**Prompt:** Whatever appears in the data below, copy it exactly.

|---|

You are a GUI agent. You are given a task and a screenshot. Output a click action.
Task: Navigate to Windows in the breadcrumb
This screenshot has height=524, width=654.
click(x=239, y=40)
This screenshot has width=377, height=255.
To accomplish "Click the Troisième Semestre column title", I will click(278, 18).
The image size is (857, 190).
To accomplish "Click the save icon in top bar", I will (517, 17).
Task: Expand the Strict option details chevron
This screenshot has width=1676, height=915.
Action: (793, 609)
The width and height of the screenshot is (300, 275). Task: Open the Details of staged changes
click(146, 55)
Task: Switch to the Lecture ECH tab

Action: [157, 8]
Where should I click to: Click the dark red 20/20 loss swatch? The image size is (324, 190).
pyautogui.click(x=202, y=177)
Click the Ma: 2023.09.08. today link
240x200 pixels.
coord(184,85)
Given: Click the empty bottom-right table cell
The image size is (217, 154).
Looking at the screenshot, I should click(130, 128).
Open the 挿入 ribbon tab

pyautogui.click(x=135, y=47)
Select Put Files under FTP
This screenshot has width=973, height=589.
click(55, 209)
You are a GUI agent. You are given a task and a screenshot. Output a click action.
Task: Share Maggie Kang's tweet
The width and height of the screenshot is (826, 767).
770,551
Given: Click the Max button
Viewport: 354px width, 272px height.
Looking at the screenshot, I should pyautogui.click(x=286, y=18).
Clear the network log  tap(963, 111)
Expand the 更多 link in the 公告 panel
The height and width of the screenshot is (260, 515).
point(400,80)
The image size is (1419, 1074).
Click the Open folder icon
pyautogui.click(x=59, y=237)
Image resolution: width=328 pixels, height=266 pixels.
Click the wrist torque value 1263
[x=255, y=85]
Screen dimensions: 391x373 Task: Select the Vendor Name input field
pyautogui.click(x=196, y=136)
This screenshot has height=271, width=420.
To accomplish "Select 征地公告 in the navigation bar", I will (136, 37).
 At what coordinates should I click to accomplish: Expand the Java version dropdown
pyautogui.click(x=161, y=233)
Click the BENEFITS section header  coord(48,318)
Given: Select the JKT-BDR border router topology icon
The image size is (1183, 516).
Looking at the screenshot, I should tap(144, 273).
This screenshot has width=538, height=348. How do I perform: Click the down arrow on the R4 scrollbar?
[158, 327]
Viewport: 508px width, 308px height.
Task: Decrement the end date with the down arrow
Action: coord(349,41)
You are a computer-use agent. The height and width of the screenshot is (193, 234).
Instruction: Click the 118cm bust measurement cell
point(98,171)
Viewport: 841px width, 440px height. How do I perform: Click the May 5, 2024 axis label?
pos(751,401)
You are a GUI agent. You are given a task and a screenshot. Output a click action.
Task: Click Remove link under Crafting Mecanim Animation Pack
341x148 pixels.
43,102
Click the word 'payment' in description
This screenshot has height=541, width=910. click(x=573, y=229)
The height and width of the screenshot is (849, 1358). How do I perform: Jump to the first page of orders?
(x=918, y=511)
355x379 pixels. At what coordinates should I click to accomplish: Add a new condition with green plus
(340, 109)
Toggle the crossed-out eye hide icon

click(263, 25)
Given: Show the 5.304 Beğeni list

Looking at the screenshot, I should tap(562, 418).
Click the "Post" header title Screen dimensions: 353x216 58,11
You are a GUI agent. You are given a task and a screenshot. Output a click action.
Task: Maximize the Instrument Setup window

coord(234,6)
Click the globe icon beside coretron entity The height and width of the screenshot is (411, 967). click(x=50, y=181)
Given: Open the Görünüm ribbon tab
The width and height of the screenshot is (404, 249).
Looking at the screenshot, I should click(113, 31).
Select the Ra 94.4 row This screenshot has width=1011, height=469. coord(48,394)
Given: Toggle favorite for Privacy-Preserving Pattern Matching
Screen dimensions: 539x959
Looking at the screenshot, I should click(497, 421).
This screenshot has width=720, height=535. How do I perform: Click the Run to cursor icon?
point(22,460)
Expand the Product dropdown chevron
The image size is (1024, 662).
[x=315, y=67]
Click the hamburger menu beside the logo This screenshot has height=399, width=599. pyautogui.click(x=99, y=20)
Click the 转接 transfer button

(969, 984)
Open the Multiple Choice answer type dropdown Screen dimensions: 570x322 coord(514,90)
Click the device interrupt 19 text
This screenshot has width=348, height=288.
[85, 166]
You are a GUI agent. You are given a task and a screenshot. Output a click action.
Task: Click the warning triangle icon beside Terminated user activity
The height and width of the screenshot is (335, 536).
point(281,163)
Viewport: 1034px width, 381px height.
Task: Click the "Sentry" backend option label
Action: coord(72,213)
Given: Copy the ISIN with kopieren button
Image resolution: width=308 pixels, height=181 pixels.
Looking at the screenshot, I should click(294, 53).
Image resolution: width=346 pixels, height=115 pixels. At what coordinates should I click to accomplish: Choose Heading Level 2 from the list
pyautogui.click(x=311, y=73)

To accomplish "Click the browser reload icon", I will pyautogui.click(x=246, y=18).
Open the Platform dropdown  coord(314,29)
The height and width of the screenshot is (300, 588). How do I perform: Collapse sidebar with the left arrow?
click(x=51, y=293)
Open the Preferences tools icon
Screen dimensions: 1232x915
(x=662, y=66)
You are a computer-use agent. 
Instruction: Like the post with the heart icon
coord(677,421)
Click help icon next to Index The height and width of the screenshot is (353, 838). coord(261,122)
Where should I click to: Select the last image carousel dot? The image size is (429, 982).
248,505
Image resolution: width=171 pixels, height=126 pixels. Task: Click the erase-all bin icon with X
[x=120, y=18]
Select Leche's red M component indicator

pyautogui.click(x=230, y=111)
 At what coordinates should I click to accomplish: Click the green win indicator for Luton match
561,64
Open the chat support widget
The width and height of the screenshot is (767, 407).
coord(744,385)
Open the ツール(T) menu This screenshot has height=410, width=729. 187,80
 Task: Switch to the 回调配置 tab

|---|

**Written solution:**
You are a GUI agent. You are given a task and a screenshot. Output a click action.
Task: Navigate to Windows in the breadcrumb
This screenshot has height=524, width=654.
click(x=239, y=40)
This screenshot has width=377, height=255.
To accomplish "Click the Troisième Semestre column title", I will click(278, 18).
The image size is (857, 190).
To accomplish "Click the save icon in top bar", I will (517, 17).
Task: Expand the Strict option details chevron
This screenshot has width=1676, height=915.
Action: (793, 609)
The width and height of the screenshot is (300, 275). Task: Open the Details of staged changes
click(146, 55)
Task: Switch to the Lecture ECH tab

Action: [157, 8]
Where should I click to: Click the dark red 20/20 loss swatch? The image size is (324, 190).
pyautogui.click(x=202, y=177)
Click the Ma: 2023.09.08. today link
240x200 pixels.
coord(184,85)
Given: Click the empty bottom-right table cell
The image size is (217, 154).
Looking at the screenshot, I should click(130, 128).
Open the 挿入 ribbon tab

pyautogui.click(x=135, y=47)
Select Put Files under FTP
This screenshot has width=973, height=589.
click(55, 209)
You are a GUI agent. You are given a task and a screenshot. Output a click action.
Task: Share Maggie Kang's tweet
The width and height of the screenshot is (826, 767).
770,551
Given: Click the Max button
Viewport: 354px width, 272px height.
Looking at the screenshot, I should pyautogui.click(x=286, y=18).
Clear the network log  tap(963, 111)
Expand the 更多 link in the 公告 panel
The height and width of the screenshot is (260, 515).
point(400,80)
The image size is (1419, 1074).
Click the Open folder icon
pyautogui.click(x=59, y=237)
Image resolution: width=328 pixels, height=266 pixels.
Click the wrist torque value 1263
[x=255, y=85]
Screen dimensions: 391x373 Task: Select the Vendor Name input field
pyautogui.click(x=196, y=136)
This screenshot has height=271, width=420.
To accomplish "Select 征地公告 in the navigation bar", I will (136, 37).
 At what coordinates should I click to accomplish: Expand the Java version dropdown
pyautogui.click(x=161, y=233)
Click the BENEFITS section header  coord(48,318)
Given: Select the JKT-BDR border router topology icon
The image size is (1183, 516).
Looking at the screenshot, I should tap(144, 273).
This screenshot has width=538, height=348. How do I perform: Click the down arrow on the R4 scrollbar?
[158, 327]
Viewport: 508px width, 308px height.
Task: Decrement the end date with the down arrow
Action: coord(349,41)
You are a computer-use agent. The height and width of the screenshot is (193, 234).
Instruction: Click the 118cm bust measurement cell
point(98,171)
Viewport: 841px width, 440px height. How do I perform: Click the May 5, 2024 axis label?
pos(751,401)
You are a GUI agent. You are given a task and a screenshot. Output a click action.
Task: Click Remove link under Crafting Mecanim Animation Pack
341x148 pixels.
43,102
Click the word 'payment' in description
This screenshot has height=541, width=910. click(x=573, y=229)
The height and width of the screenshot is (849, 1358). How do I perform: Jump to the first page of orders?
(x=918, y=511)
355x379 pixels. At what coordinates should I click to accomplish: Add a new condition with green plus
(340, 109)
Toggle the crossed-out eye hide icon

click(263, 25)
Given: Show the 5.304 Beğeni list

Looking at the screenshot, I should tap(562, 418).
Click the "Post" header title Screen dimensions: 353x216 58,11
You are a GUI agent. You are given a task and a screenshot. Output a click action.
Task: Maximize the Instrument Setup window

coord(234,6)
Click the globe icon beside coretron entity The height and width of the screenshot is (411, 967). click(x=50, y=181)
Given: Open the Görünüm ribbon tab
The width and height of the screenshot is (404, 249).
Looking at the screenshot, I should click(113, 31).
Select the Ra 94.4 row This screenshot has width=1011, height=469. coord(48,394)
Given: Toggle favorite for Privacy-Preserving Pattern Matching
Screen dimensions: 539x959
Looking at the screenshot, I should click(497, 421).
This screenshot has width=720, height=535. How do I perform: Click the Run to cursor icon?
point(22,460)
Expand the Product dropdown chevron
The image size is (1024, 662).
[x=315, y=67]
Click the hamburger menu beside the logo This screenshot has height=399, width=599. pyautogui.click(x=99, y=20)
Click the 转接 transfer button

(969, 984)
Open the Multiple Choice answer type dropdown Screen dimensions: 570x322 coord(514,90)
Click the device interrupt 19 text
This screenshot has width=348, height=288.
[85, 166]
You are a GUI agent. You are given a task and a screenshot. Output a click action.
Task: Click the warning triangle icon beside Terminated user activity
The height and width of the screenshot is (335, 536).
point(281,163)
Viewport: 1034px width, 381px height.
Task: Click the "Sentry" backend option label
Action: coord(72,213)
Given: Copy the ISIN with kopieren button
Image resolution: width=308 pixels, height=181 pixels.
Looking at the screenshot, I should click(294, 53).
Image resolution: width=346 pixels, height=115 pixels. At what coordinates should I click to accomplish: Choose Heading Level 2 from the list
pyautogui.click(x=311, y=73)

To accomplish "Click the browser reload icon", I will pyautogui.click(x=246, y=18).
Open the Platform dropdown  coord(314,29)
The height and width of the screenshot is (300, 588). How do I perform: Collapse sidebar with the left arrow?
click(x=51, y=293)
Open the Preferences tools icon
Screen dimensions: 1232x915
(x=662, y=66)
You are a computer-use agent. 
Instruction: Like the post with the heart icon
coord(677,421)
Click help icon next to Index The height and width of the screenshot is (353, 838). coord(261,122)
Where should I click to: Select the last image carousel dot? The image size is (429, 982).
248,505
Image resolution: width=171 pixels, height=126 pixels. Task: Click the erase-all bin icon with X
[x=120, y=18]
Select Leche's red M component indicator

pyautogui.click(x=230, y=111)
 At what coordinates should I click to accomplish: Click the green win indicator for Luton match
561,64
Open the chat support widget
The width and height of the screenshot is (767, 407).
coord(744,385)
Open the ツール(T) menu This screenshot has height=410, width=729. 187,80
 Task: Switch to the 回调配置 tab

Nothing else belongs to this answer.